Antes de processar uma empresa, você pode ter que tentar resolver primeiro. Entenda o julgamento no STJ

Pode ser que sim. E o motivo é um julgamento que está rolando agora no Superior Tribunal de Justiça, que pode mudar a porta de entrada de quem se sente lesado por uma empresa. Está em discussão se o consumidor vai precisar comprovar que tentou resolver o problema por conta própria (pelo SAC, pelo Procon, pelo consumidor.gov.br) antes de poder entrar com uma ação judicial.
O que está em jogo
Hoje a regra é simples: sentiu que teve um direito desrespeitado, vai direto à Justiça. Não existe exigência de passar por uma etapa administrativa antes disso. O STJ decidiu rever esse entendimento no Tema Repetitivo 1.396, sob relatoria do ministro Ricardo Villas Bôas Cueva. A decisão vai valer para todo o país, inclusive para os milhares de processos que já estão parados esperando essa definição.
A origem do caso é uma tese do Tribunal de Justiça de Minas Gerais, que passou a exigir do consumidor a prova de que buscou uma solução fora dos tribunais antes de processar. O Ministério Público de Minas Gerais recorreu ao STJ contra esse entendimento. Para o MP, a exigência cria uma barreira de acesso à Justiça sem previsão em lei.
Os dois lados do debate
Em maio, o STJ fez uma audiência pública para ouvir especialistas, empresas e entidades de defesa do consumidor antes de decidir.

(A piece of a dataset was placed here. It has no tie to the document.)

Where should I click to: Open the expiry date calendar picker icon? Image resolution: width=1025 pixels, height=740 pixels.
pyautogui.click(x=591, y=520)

De um lado, associações do setor produtivo e bancos defendem que a etapa extrajudicial reduz a sobrecarga do Judiciário e empurra as empresas a manterem canais de atendimento melhores. Do outro, Idec, defensorias públicas e Ministério Público dizem que criar essa exigência por decisão dos tribunais, sem previsão no Código de Defesa do Consumidor, é impor um obstáculo extra a quem já é a parte mais fraca da relação de consumo.
Um dado da audiência chama atenção: só 21% das pessoas que registraram reclamação pelo consumidor.gov.br disseram que o problema foi realmente resolvido por ali. Vale prestar atenção nesse número antes de comprar a ideia de que “resolver antes” é sempre mais rápido. Quem defende a mudança rebate assim: empresa com atendimento que funciona (SAC de verdade, prazo cumprido, registro que fica salvo) não está dificultando nada, só oferecendo um caminho mais rápido que o Judiciário.
O que muda para quem consome
Nada muda ainda. Você continua podendo processar uma empresa direto, sem precisar provar tentativa prévia de nada. Mas o desfecho desse julgamento pode redesenhar o caminho que qualquer pessoa vai ter que seguir para reclamar de uma cobrança indevida, um produto com defeito ou uma falha num serviço.
Por segurança, já vale adotar o hábito: guardar prova de toda tentativa de solução. Protocolo do SAC, número da reclamação no Procon, print do registro no consumidor.gov.br, notificação por escrito para a empresa. Esse tipo de registro vira, na prática, o primeiro documento que sustenta uma ação judicial no futuro, decida o STJ o que decidir.
Quando sai a decisão
Ainda não há data marcada para o julgamento final. O STJ tem prazo de até um ano, contado da suspensão nacional dos processos determinada em novembro de 2025, para fixar a tese. Até lá, toda ação que discute o mesmo ponto segue parada no país inteiro, esperando a palavra final da Corte Especial. É um daqueles julgamentos que passam despercebidos até baterem na sua porta, então vale ficar de olho.
Fonte: Superior Tribunal de Justiça (Tema Repetitivo 1.396, REsp 2.209.304/MG); Código de Defesa do Consumidor (Lei 8.078/90).